Gall D, Gromada J, Susa I, Rorsman P, Herchuelz A, Bokvist K
Laboratoire de Pharmacodynamie et de Thérapeutique, Faculté de Médecine, Université Libre de Bruxelles, B-1070 Bruxelles, Belgium.
Biophys J. 1999 Apr;76(4):2018-28. doi: 10.1016/S0006-3495(99)77359-5.
We have combined the patch-clamp technique with microfluorimetry of the cytoplasmic Ca2+ concentration ([Ca2+]i) to characterize Na/Ca exchange in mouse beta-cells and to determine its importance for [Ca2+]i buffering and shaping of glucose-induced electrical activity. The exchanger contributes to Ca2+ removal at [Ca2+]i above 1 microM, where it accounts for >35% of the total removal rate. At lower [Ca2+]i, thapsigargin-sensitive Ca2+-ATPases constitute a major (70% at 0.8 microM [Ca2+]i) mechanism for Ca2+ removal. The beta-cell Na/Ca exchanger is electrogenic and has a stoichiometry of three Na+ for one Ca2+. The current arising from its operation reverses at approximately -20 mV (current inward at more negative voltages), has a conductance of 53 pS/pF (14 microM [Ca2+]i), and is abolished by removal of external Na+ or by intracellularly applied XIP (exchange inhibitory peptide). Inhibition of the exchanger results in shortening (50%) of the bursts of action potentials of glucose-stimulated beta-cells in intact islets and a slight (5 mV) hyperpolarization. Mathematical simulations suggest that the stimulatory action of glucose on beta-cell electrical activity may be accounted for in part by glucose-induced reduction of the cytoplasmic Na+ concentration with resultant activation of the exchanger.
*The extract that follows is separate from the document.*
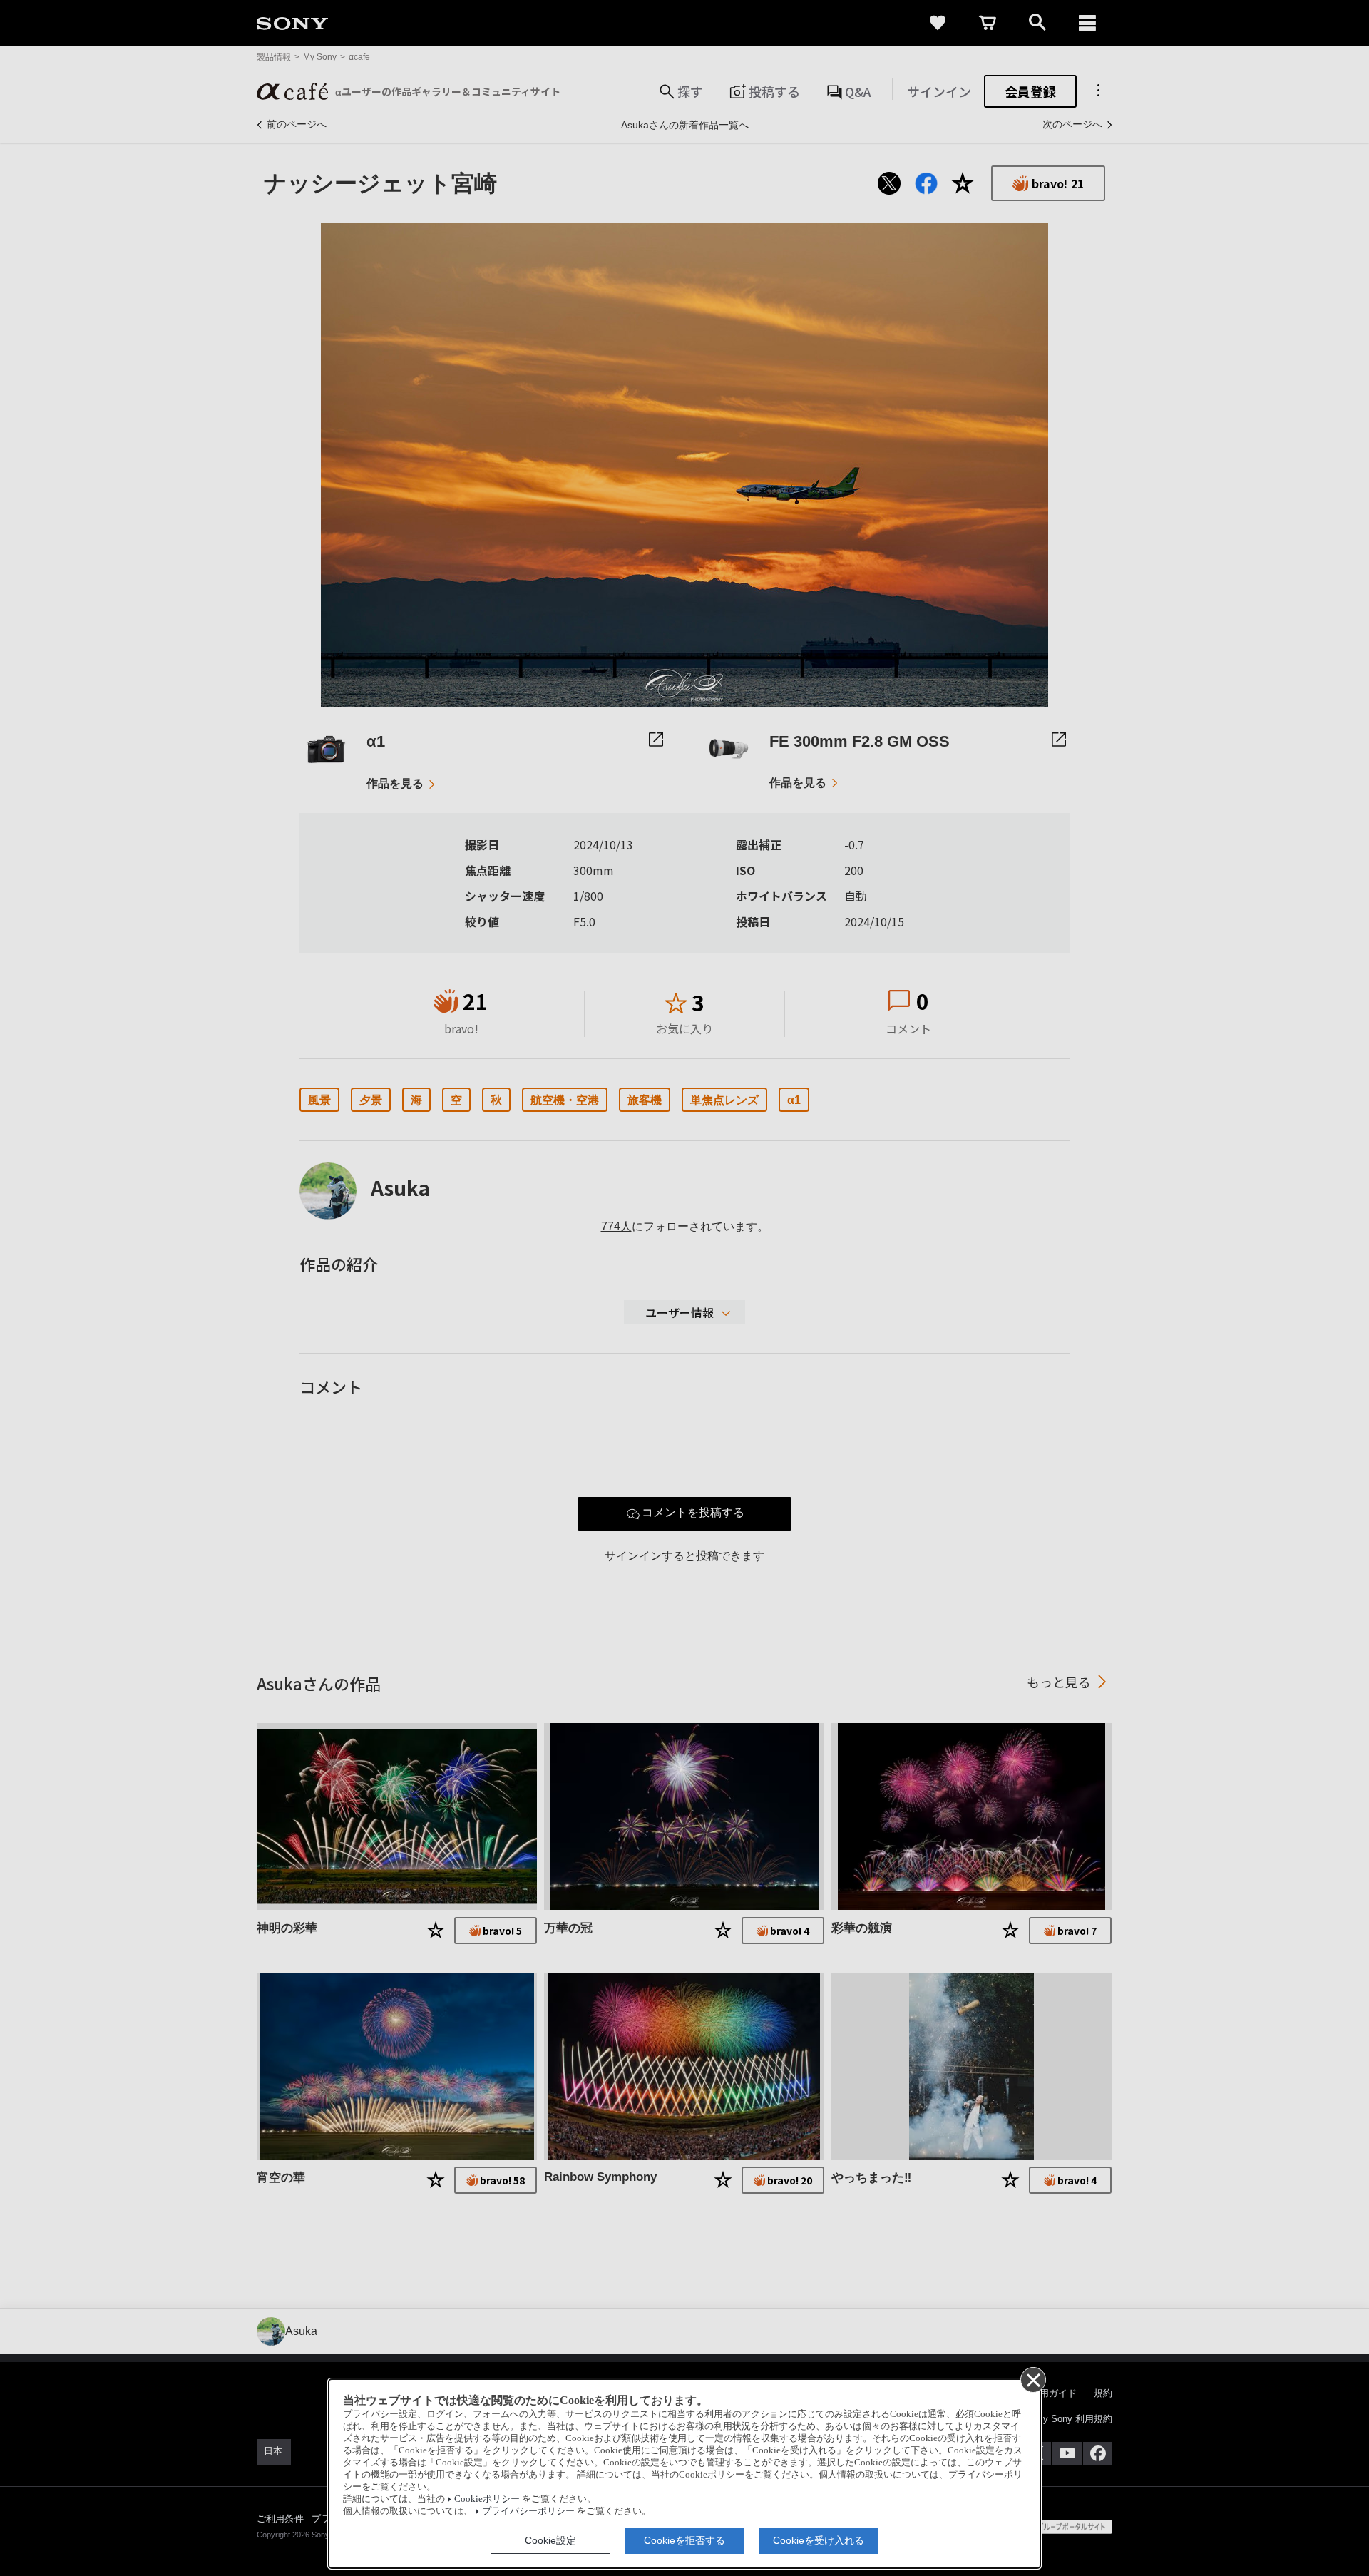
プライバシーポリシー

我们将膜片钳技术与细胞质钙离子浓度([Ca2+]i)的微量荧光测定法相结合,以表征小鼠β细胞中的钠钙交换,并确定其对[Ca2+]i缓冲以及葡萄糖诱导的电活动形成的重要性。在[Ca2+]i高于1微摩尔时,该交换器有助于钙离子的清除,其清除率占总清除率的35%以上。在较低的[Ca2+]i时,毒胡萝卜素敏感的钙离子ATP酶是钙离子清除的主要机制(在[Ca2+]i为0.8微摩尔时占70%)。β细胞钠钙交换器是生电性的,其化学计量比为三个钠离子交换一个钙离子。其运作产生的电流在约-20毫伏时反转(在更负的电压下电流向内),在14微摩尔[Ca2+]i时电导为53皮安/皮法,通过去除细胞外钠离子或细胞内应用XIP(交换抑制肽)可消除该电流。抑制该交换器会导致完整胰岛中葡萄糖刺激的β细胞动作电位爆发缩短(50%)以及轻微超极化(5毫伏)。数学模拟表明,葡萄糖对β细胞电活动的刺激作用可能部分归因于葡萄糖诱导的细胞质钠离子浓度降低,从而激活了该交换器。